**REQUIREMENT:** Copy out the data word for word, from the line holding "Click the save template diskette icon" through the line holding "click(495, 339)", both lines included. Leave out the pictures.

**RECORDS PROVIDED:**
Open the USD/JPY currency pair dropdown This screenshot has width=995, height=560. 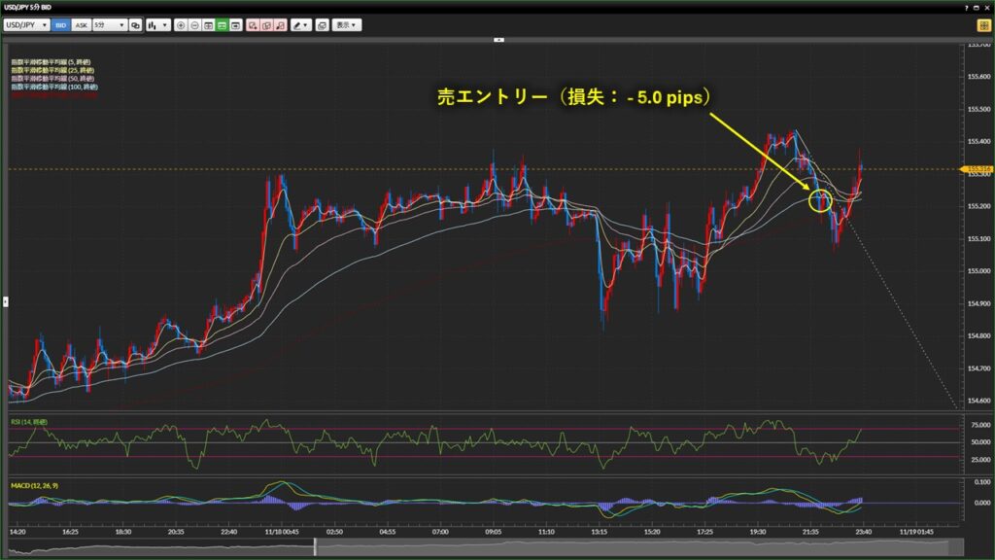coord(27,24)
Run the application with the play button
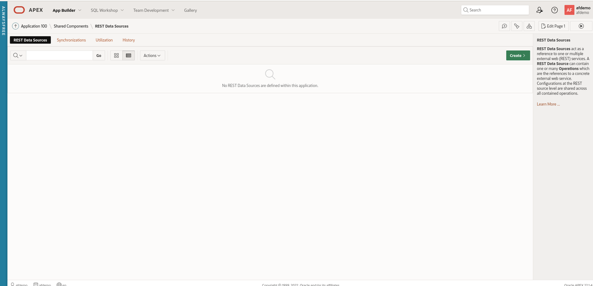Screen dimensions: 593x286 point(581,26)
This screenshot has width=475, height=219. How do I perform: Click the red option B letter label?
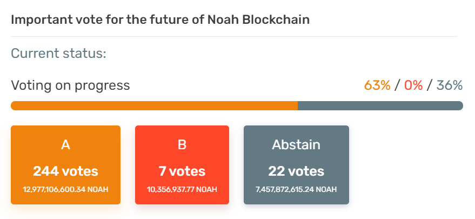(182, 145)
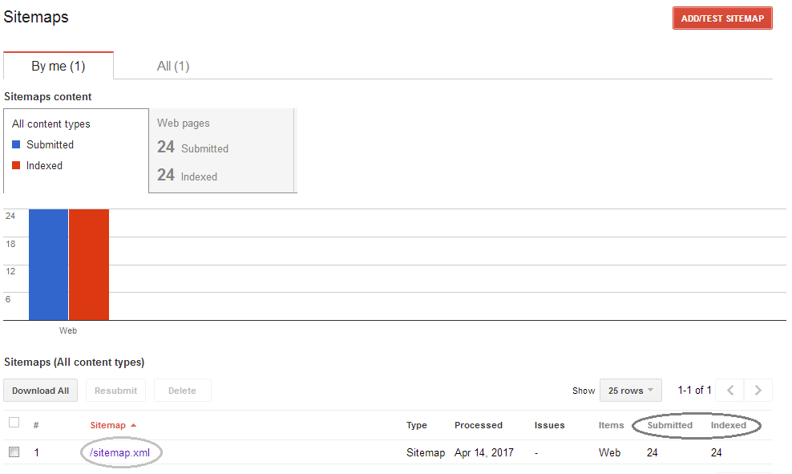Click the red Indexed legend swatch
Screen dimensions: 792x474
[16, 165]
---
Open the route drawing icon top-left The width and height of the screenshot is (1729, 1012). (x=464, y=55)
* * *
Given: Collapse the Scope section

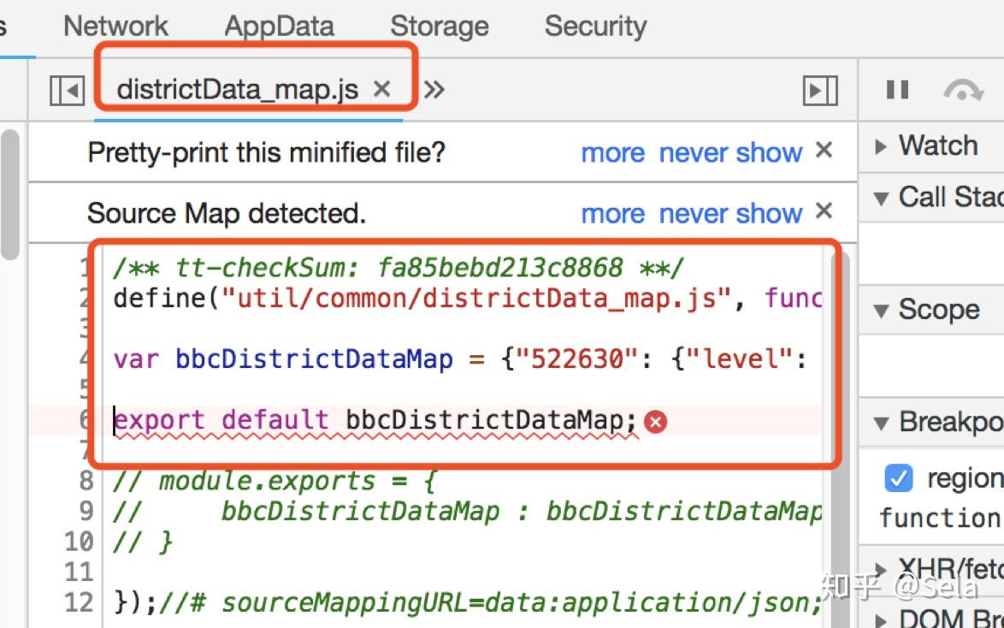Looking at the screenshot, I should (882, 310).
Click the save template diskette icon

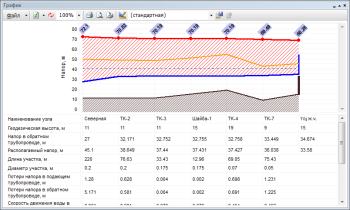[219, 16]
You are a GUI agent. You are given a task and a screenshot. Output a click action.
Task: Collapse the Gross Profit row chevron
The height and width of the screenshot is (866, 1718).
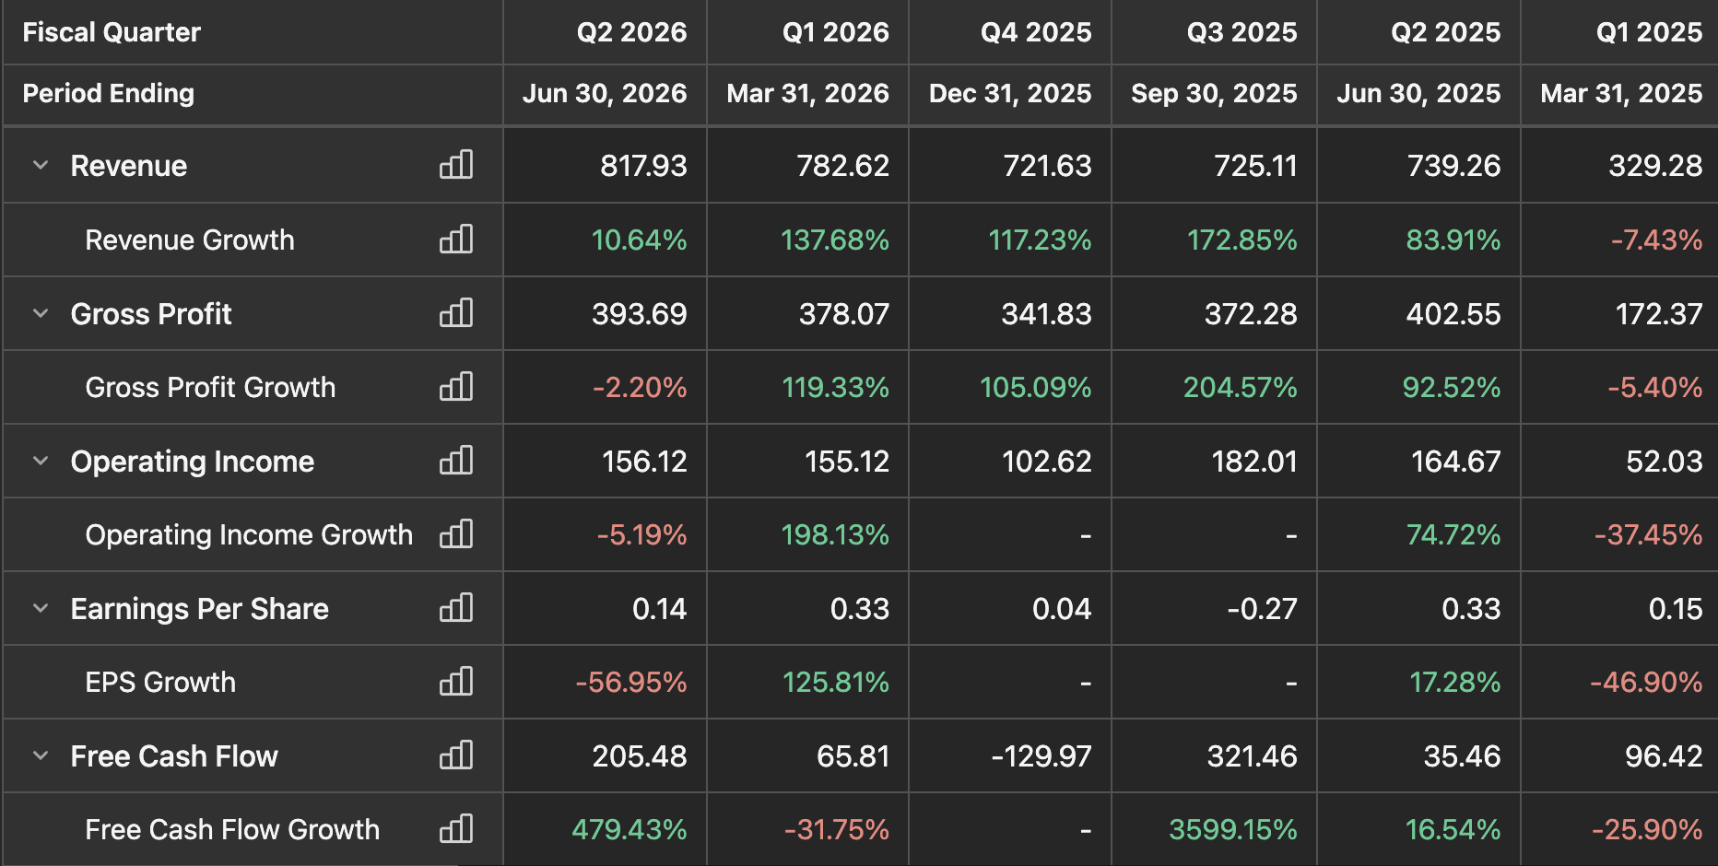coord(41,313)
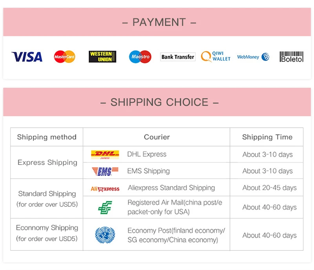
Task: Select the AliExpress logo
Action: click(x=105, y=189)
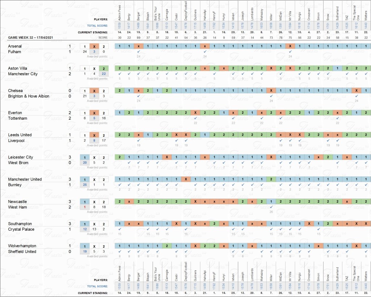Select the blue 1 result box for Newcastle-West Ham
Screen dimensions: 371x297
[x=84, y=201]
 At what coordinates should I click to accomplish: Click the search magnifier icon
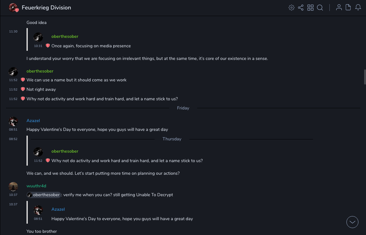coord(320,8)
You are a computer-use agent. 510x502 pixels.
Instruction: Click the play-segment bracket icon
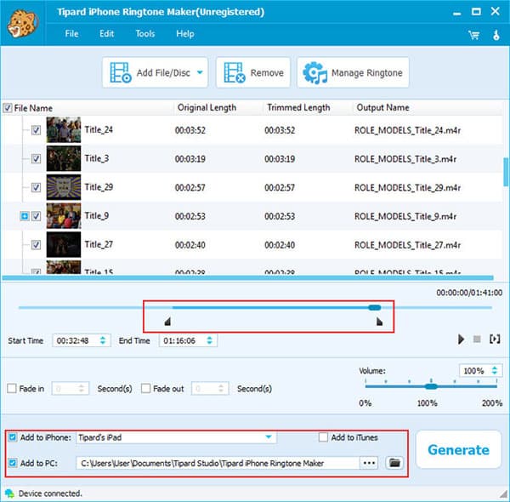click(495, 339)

**REPLY TO THE TASK:**
Click the save template diskette icon

[219, 16]
You are a GUI agent. You are given a task and a screenshot. Output a click action.
Task: Collapse the Gross Profit row chevron
The height and width of the screenshot is (866, 1718).
coord(41,313)
Task: Select the AliExpress logo
Action: click(x=105, y=189)
Select the blue 1 result box for Newcastle-West Ham
Screen dimensions: 371x297
[x=84, y=201]
 At what coordinates should I click to accomplish: Click the search magnifier icon
coord(320,8)
You are a computer-use agent. 510x502 pixels.
Instruction: Click the play-segment bracket icon
click(495, 339)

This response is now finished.